AACD have performed at all kinds of events including mainstream cheerleading and dance competitions, Civic Park Carols, Minda Inc. International Day of People with Disability Show, Kids, Youth & Disability Expos, school workshops at disability schools and much more. “We performed at the Australian All-Star Cheerleading Federation SA State Championship and placed first in the DanceAbility section, and have also participated in Aussie Gold’s State Championship and Cheer-Con’s Worlds Experience,” Giaccio referred to the events the company has performed at.
It’s a big thing in the eyes of AACD to be part of the Adelaide Lightning’s Gameday experience; and ground-breaking at the same time. “It’s one of the biggest opportunities for us to be included as there is not a lot disability represented in this area. It is great to see the Lightning involving companies like us and give us a great opportunity to be involved in a mainstream activity which typically includes neuro typical people. I think it’s the first of its kind so we wanted to start something that grabbed people’s attention around the topic of inclusion,” Giaccio declared for her company.

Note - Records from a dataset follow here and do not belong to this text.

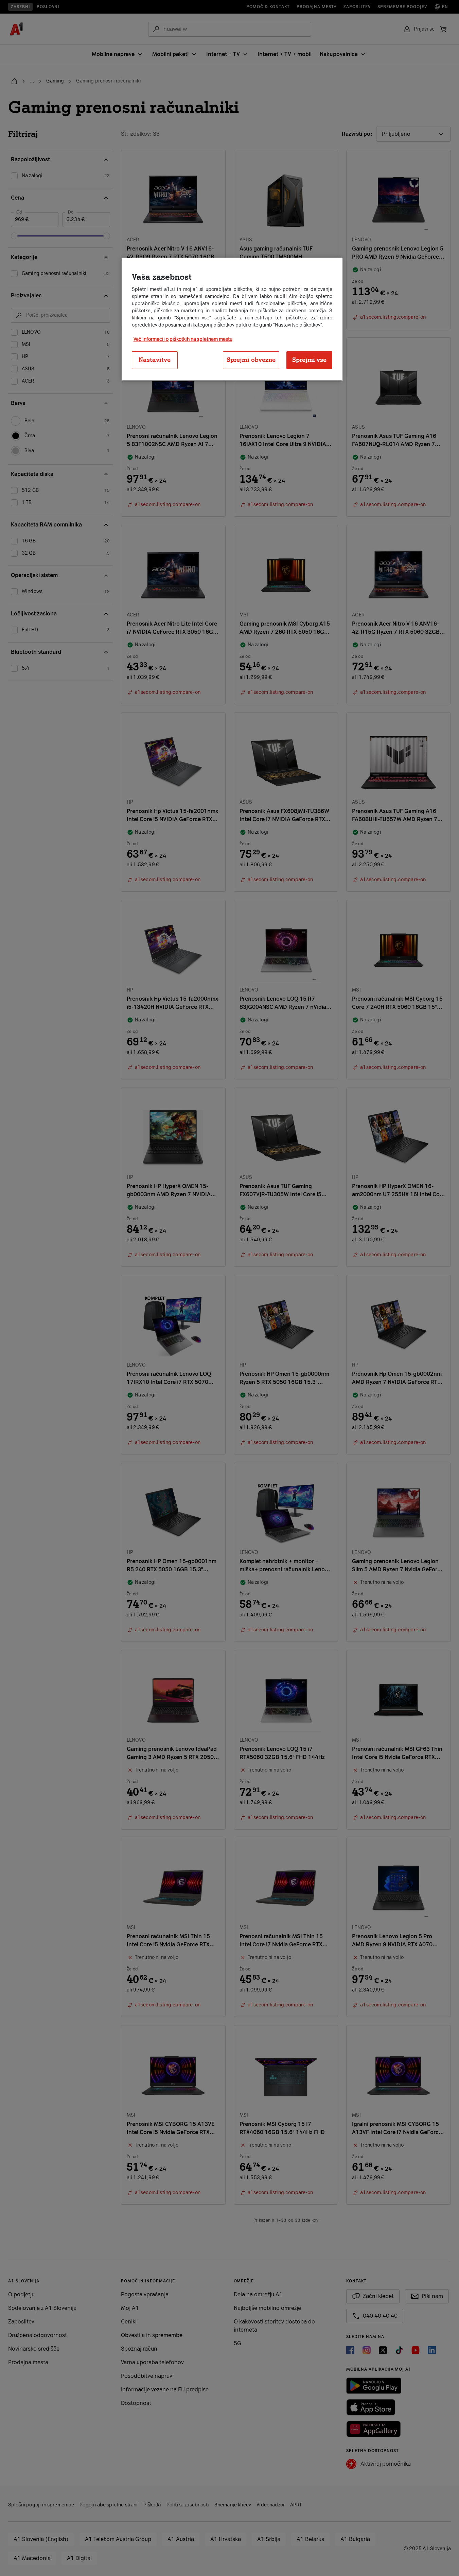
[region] (232, 319)
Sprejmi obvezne (251, 360)
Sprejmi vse (309, 360)
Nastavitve (155, 360)
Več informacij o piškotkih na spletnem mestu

For the culture of basketball entertainment in terms of inclusion and participation overall, this creates a pathway that as mentioned before may be a new opportunity for elite sporting clubs. “We see it as a pathway for all that shows the spectators and the players that people with disability can be involved in something like this. It crashes through barriers and shows that anybody can be involved. It above all shows the things that neuro typical people can do that people with disabilities can be just as involved in.”